A new exhibition at the Museum of London reveals a bunch of stuff previously hidden from public view at Scotland Yard.
1. This is a "murder bag" – a forensics kit used by detectives attending crime scenes.
2. And these are the ropes that hanged London’s most notorious criminals.
3. But it's not as grisly as you think it's going to be. Sure, there are death masks, such as this one of Daniel Good.
4. And this one of Robert Marley, who bludgeoned the owner of a jewellery shop to death and was hanged for his crime in 1856.
5. And yes, these may be the rubber gloves of John Haigh, who dissolved his victims in acid baths in the 1940s.
6. But it's not all gruesome. This is a poster issued by the Metropolitan police in 1888, an appeal for information about Jack the Ripper.
7. This button and badge belonged to a man who might not have committed the crime he was jailed for in 1918 after all.

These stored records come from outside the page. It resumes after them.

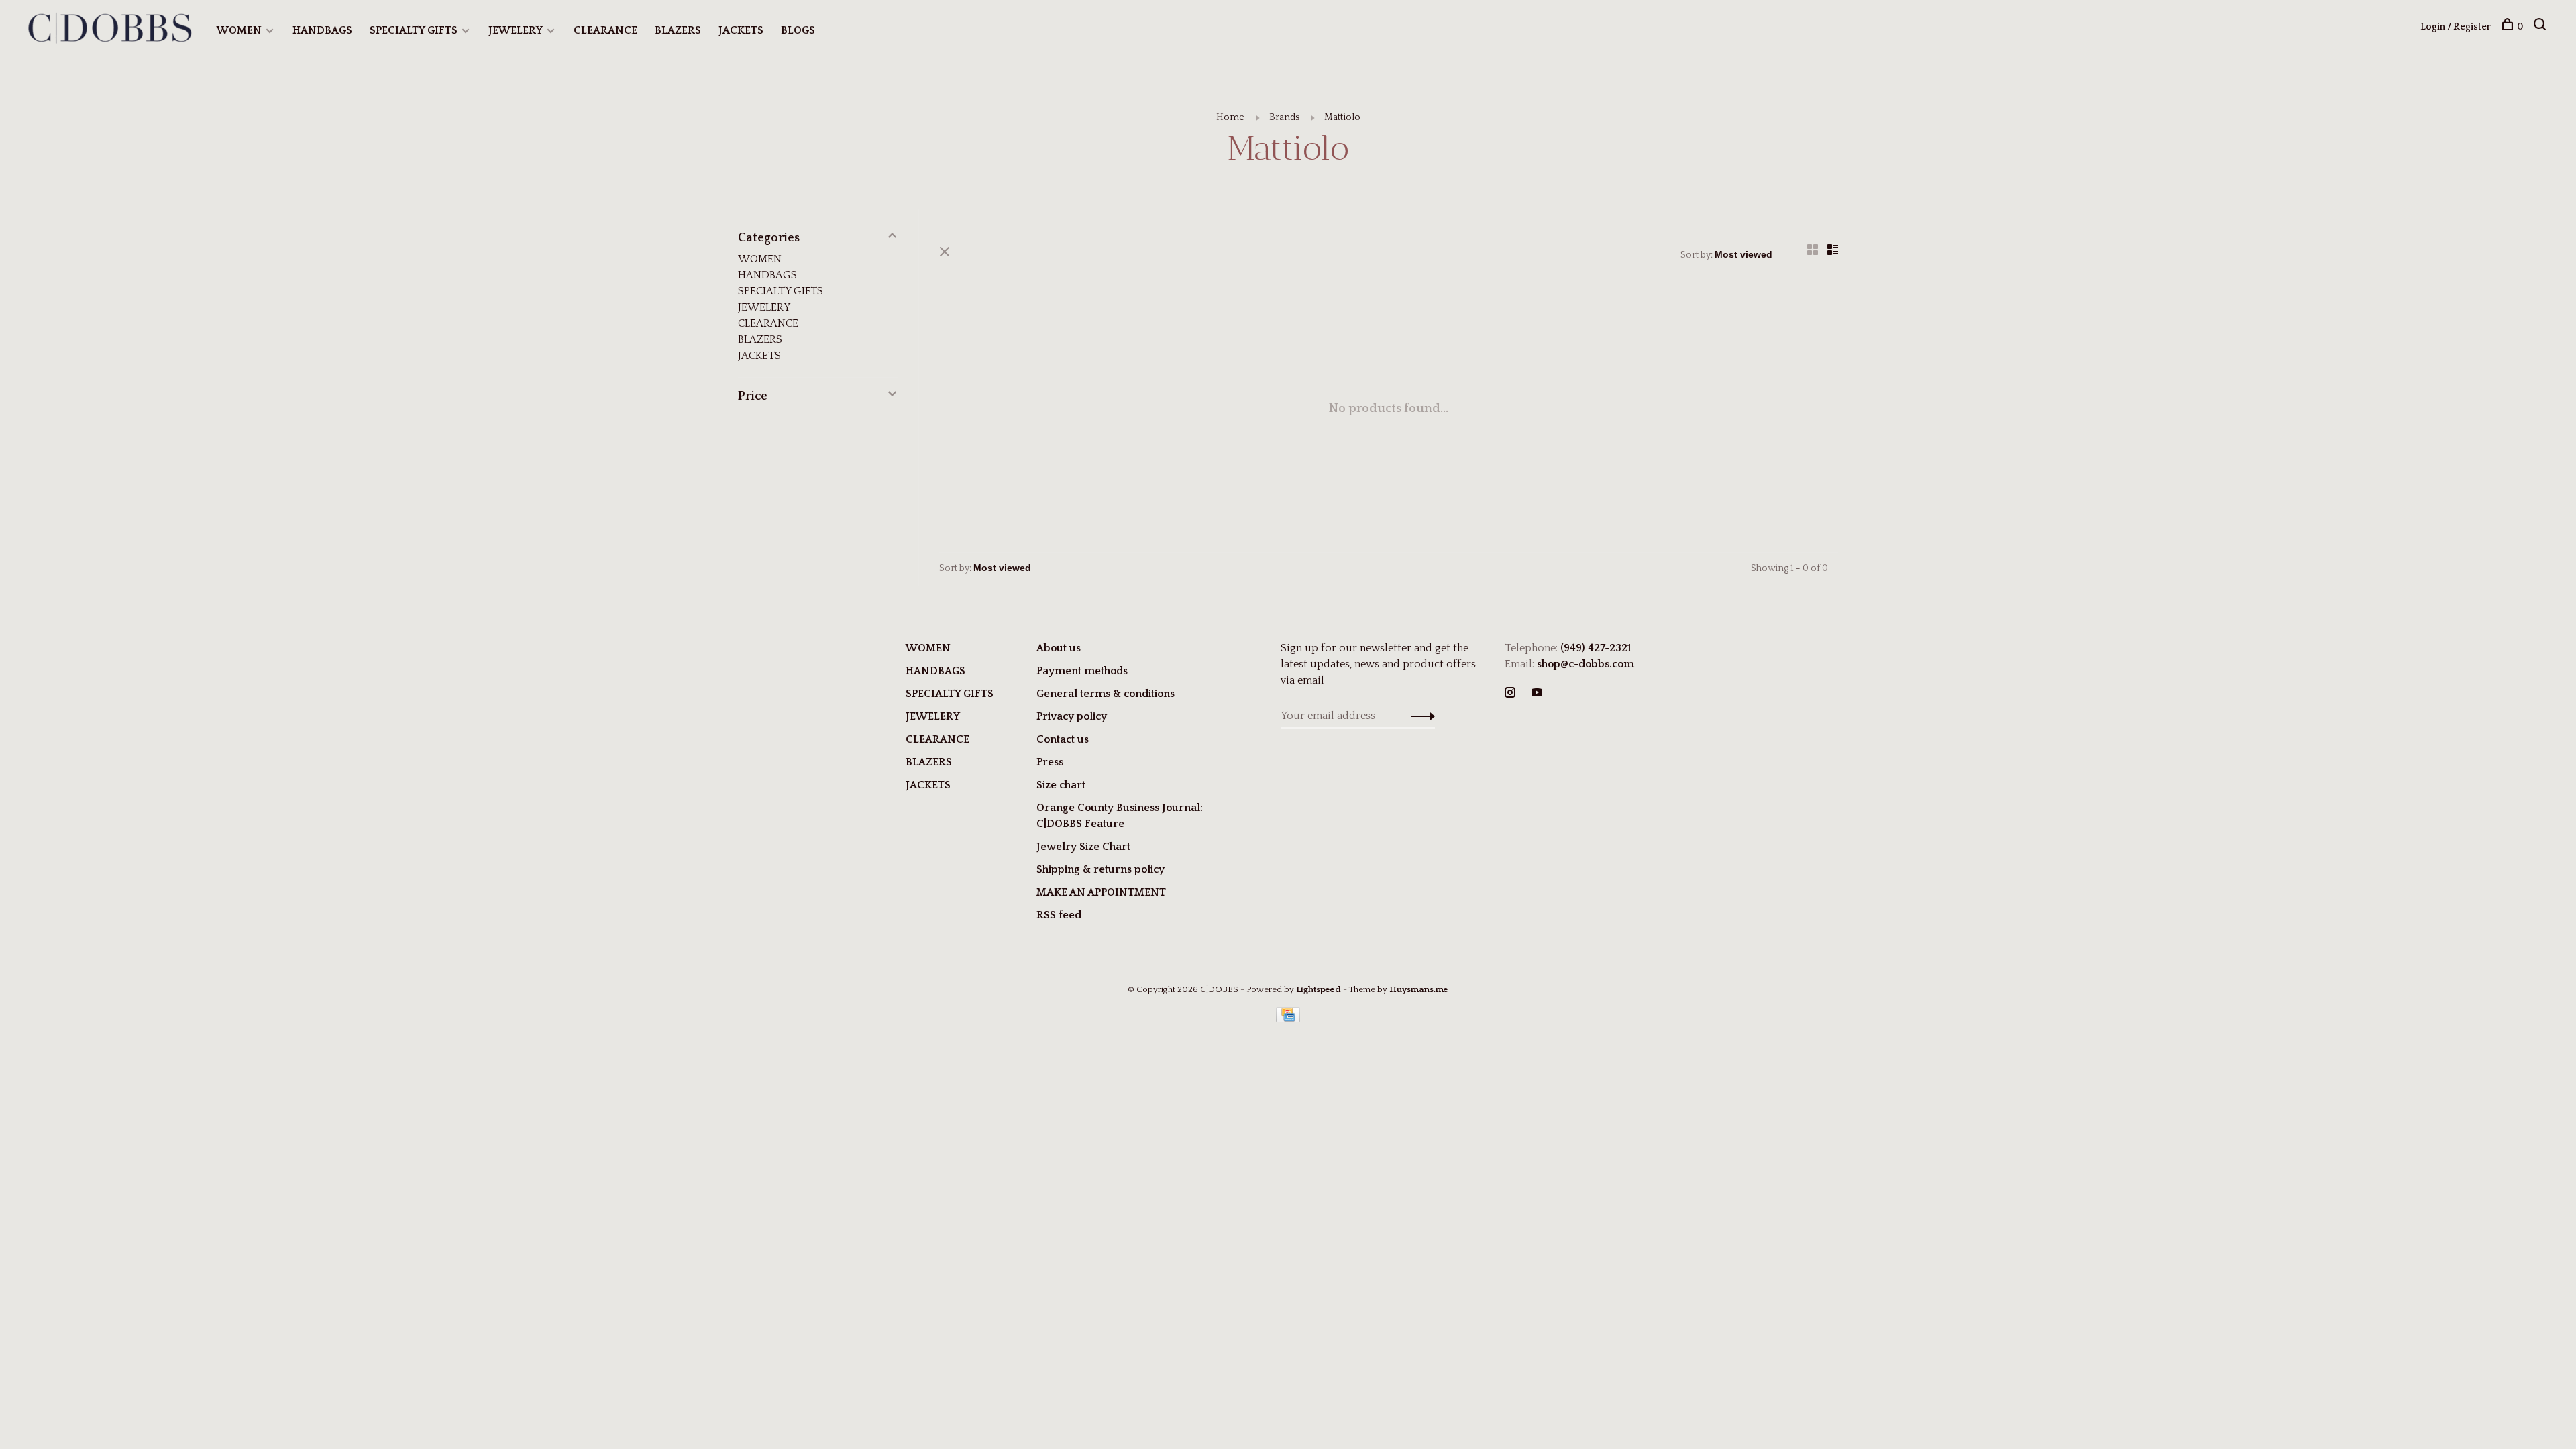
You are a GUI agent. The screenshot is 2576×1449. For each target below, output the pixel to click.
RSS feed (1058, 915)
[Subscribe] (1419, 716)
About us (1058, 648)
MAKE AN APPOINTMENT (1101, 892)
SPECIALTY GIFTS (414, 30)
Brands (1284, 117)
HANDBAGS (322, 30)
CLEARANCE (605, 30)
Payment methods (1082, 671)
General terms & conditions (1105, 694)
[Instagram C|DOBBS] (1510, 694)
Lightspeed (1318, 989)
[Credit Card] (1288, 1019)
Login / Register (2455, 26)
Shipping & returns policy (1100, 869)
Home (1230, 117)
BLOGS (798, 30)
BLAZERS (678, 30)
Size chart (1060, 785)
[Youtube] (1537, 694)
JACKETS (740, 30)
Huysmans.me (1418, 989)
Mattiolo (1342, 117)
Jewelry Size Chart (1083, 847)
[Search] (2541, 26)
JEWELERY (515, 30)
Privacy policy (1071, 716)
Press (1049, 762)
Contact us (1062, 739)
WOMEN (239, 30)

He was released after his 15-year sentence for the rape and murder of Nellie Trew, but always proclaimed his innocence despite his button and badge having been found at the crime scene.
8. Ronnie and Reggie Kray never used this syringe and poison to kill a witness at the Old Bailey in 1968.
9. These old cans were only used to smuggle drugs.
10. And this is shrapnel from a Fenian bomb that never exploded in Paddington Station, 1884.
11. The collection focuses on the weird humanness we forget about when we're reading about crimes.
Alongside cat burglar Charles Peace's fold-up ladder for breaking and entering, there's his violin. He was both a talented musician and a criminal, and was executed for killing a police officer in a burglary gone wrong in 1878.